Layer-wise Inference that reduce greatly reduce memory usage #4310

Dec 3, 2023

sorasoras
Dec 3, 2023

AirLLM optimizes inference memory usage, allowing 70B large language models to run inference on a single 4GB GPU card. No quantization, distillation, pruning or other model compression techniques that would result in degraded model performance are needed.
https://github.com/lyogavin/Anima/tree/main/air_llm
Kind of interesting method for inference reducing memory usage
https://huggingface.co/blog/lyogavin/airllm
I was wondering if this can be implement in llama.cpp in some way so that make small vram GPU usable.

cmp-nct · Dec 3, 2023

ggerganov
Dec 3, 2023
Maintainer

This has been supported forever in llama.cpp.
Build with CUBLAS and set -ngl 0 - am I missing something?

5 replies

cmp-nct Dec 3, 2023

Yep that still works, though it's hardly optimized for the use case.
Though I'm not sure if there is any practical use in it, even if optimized that's so slow you are better off doing it on CPU.

I just tried it, 2.77 tokens/sec on GPU (4090) and 2.72 tokens on CPU (I9)

For modern cards with fp8e4 cublas (that support wasn't added yet in this rep) I suppose it would beat CPU, given it's 2-3 times faster in processing than fp16. It's still a strange use case

ggerganov Dec 3, 2023
Maintainer

For modern cards with fp8e4 cublas (that support wasn't added yet in this rep)

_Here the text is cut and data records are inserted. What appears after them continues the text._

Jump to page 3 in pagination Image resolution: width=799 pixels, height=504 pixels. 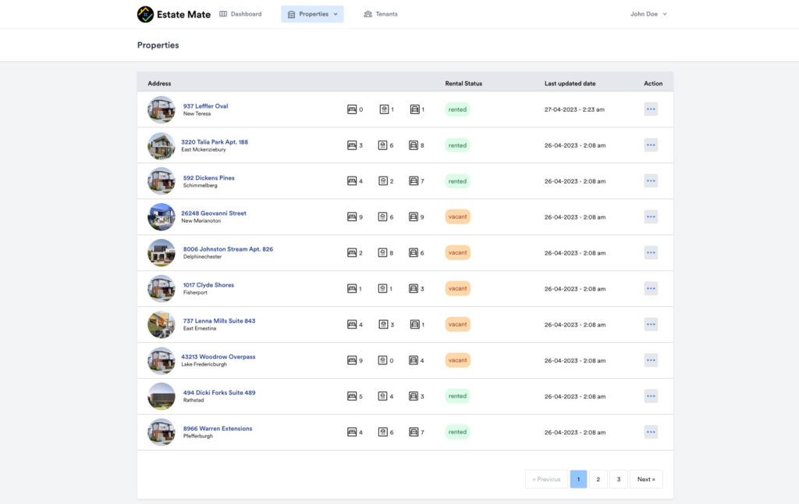click(618, 479)
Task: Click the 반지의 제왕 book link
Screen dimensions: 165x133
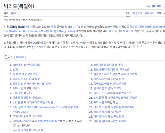Action: point(34,65)
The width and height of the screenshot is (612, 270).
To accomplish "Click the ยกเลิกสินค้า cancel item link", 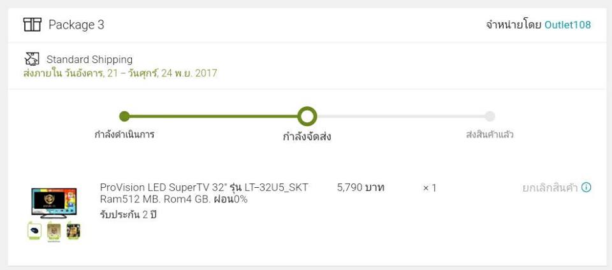I will click(550, 188).
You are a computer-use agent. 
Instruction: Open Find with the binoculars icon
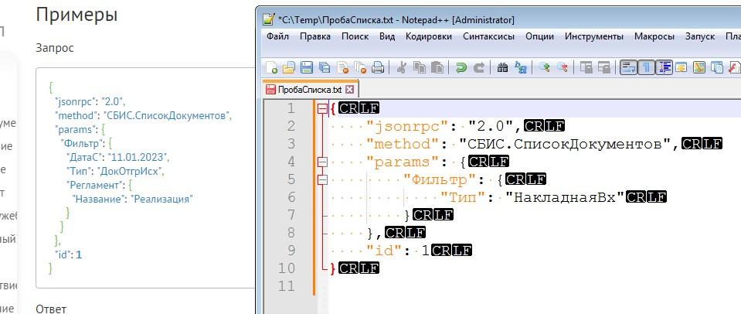[x=502, y=67]
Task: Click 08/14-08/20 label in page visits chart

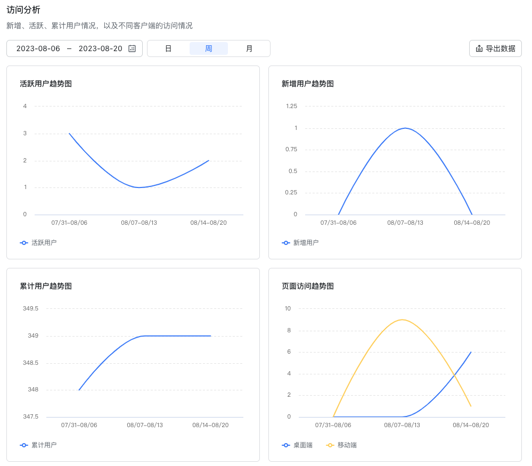Action: click(x=471, y=425)
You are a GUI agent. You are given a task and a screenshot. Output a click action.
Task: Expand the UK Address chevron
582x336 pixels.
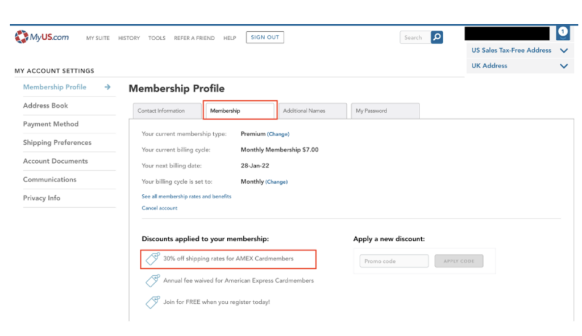(x=564, y=66)
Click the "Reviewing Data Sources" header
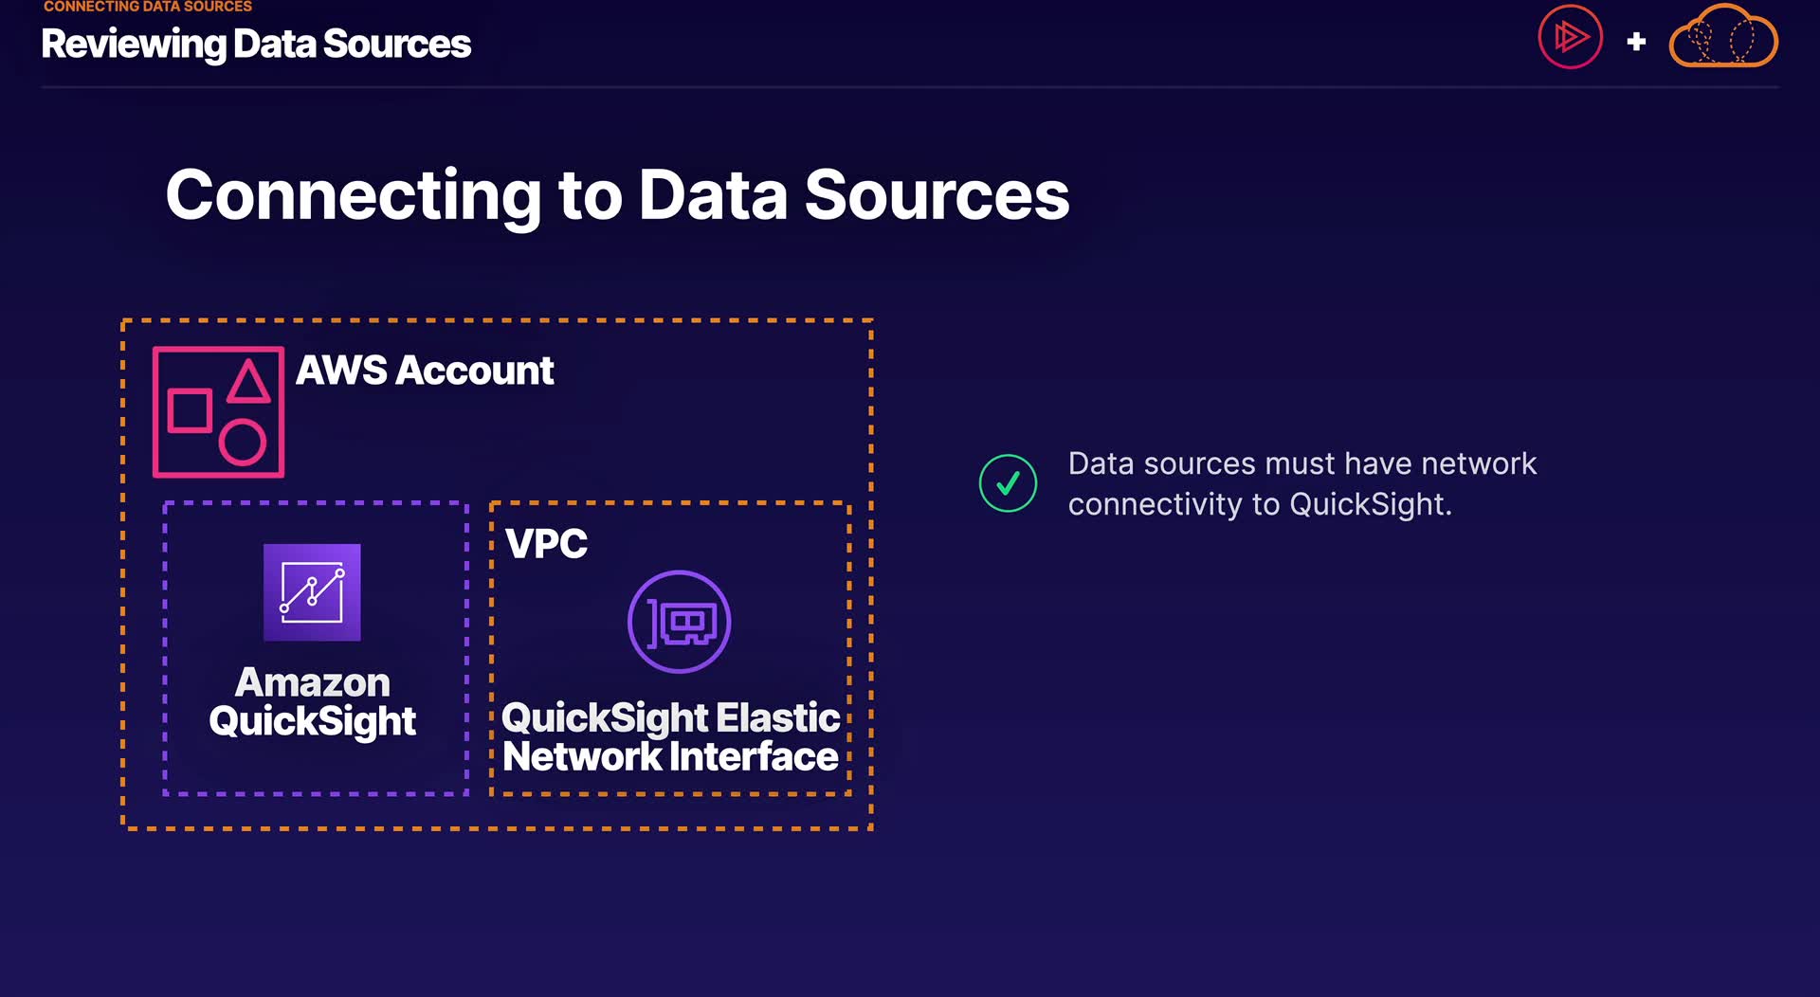The image size is (1820, 997). tap(256, 44)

How much work is it to add support for fp8 cuBLAS GEMM?

cmp-nct Dec 3, 2023

It wasn't that bad, though the code base now is different than it was half a year ago.
CUDA supports two native types of fp8 with different precision and range, I chose the FP8 E4 M3 variant as likely the better suited one (the other one is FP8 E5 M2):
typedef unsigned char __fp8e4;

You need to use their newer API, it's included in cublas:

#include <cuda_fp16.h>
#include <cuda_fp8.h>
#include <cublasLt.h>

The usual conversion function in ggml_cuda is
typedef void (*to_fp32_cuda_t)(const void * __restrict__ x, float * __restrict__ y, int k, cudaStream_t stream);
So I added
typedef void (*to_fp8e4_cuda_t)(const void * x, __fp8e4 * y, int k, cudaStream_t stream);

Then I modified the dequantize kernels to return fp8e4, it's very similar to supporting half/fp16 with this small conversion routine:

#define __FLOAT2FP8E4(x) __nv_cvt_float_to_fp8(x, __NV_SATFINITE, __NV_E4M3)
//CUDA_R_8F_E4M3 - saturation to maxnorm instead of nan/inf
static __global__ void float_to_fp8e4(const float* src,  __fp8e4 * dst, int n) {
    int idx = blockIdx.x * blockDim.x + threadIdx.x;
    if (idx < n) {
        dst[idx] = __nv_cvt_float_to_fp8((src[idx]), __NV_SATFINITE, __NV_E4M3);
    }
}

Example of a dequantize kernel modification:

static __device__ void dequantize_q4_1_f8e4(const void * __restrict__ vx, const int ib, const int iqs, __fp8e4 & v0, __fp8e4 & v1){
    const block_q4_1 * x = (const block_q4_1 *) vx;

    const __fp8e4 d = __FLOAT2FP8E4(x[ib].dm.x);
    const __fp8e4 m = __FLOAT2FP8E4(x[ib].dm.y);
    const dfloat d_float = x[ib].dm.x;
    const dfloat m_float = x[ib].dm.y;

    const uint8_t vui = x[ib].qs[iqs];

    const int8_t vi0 = vui & 0xF;
    const int8_t vi1 = vui >> 4;

    v0 = __FLOAT2FP8E4(vi0*d_float + m_float);
    v1 = __FLOAT2FP8E4(vi1*d_float + m_float);
}

Just like using __float2half()
The same on all other kernels, it's a few lines so they internally work the same but return the FP8.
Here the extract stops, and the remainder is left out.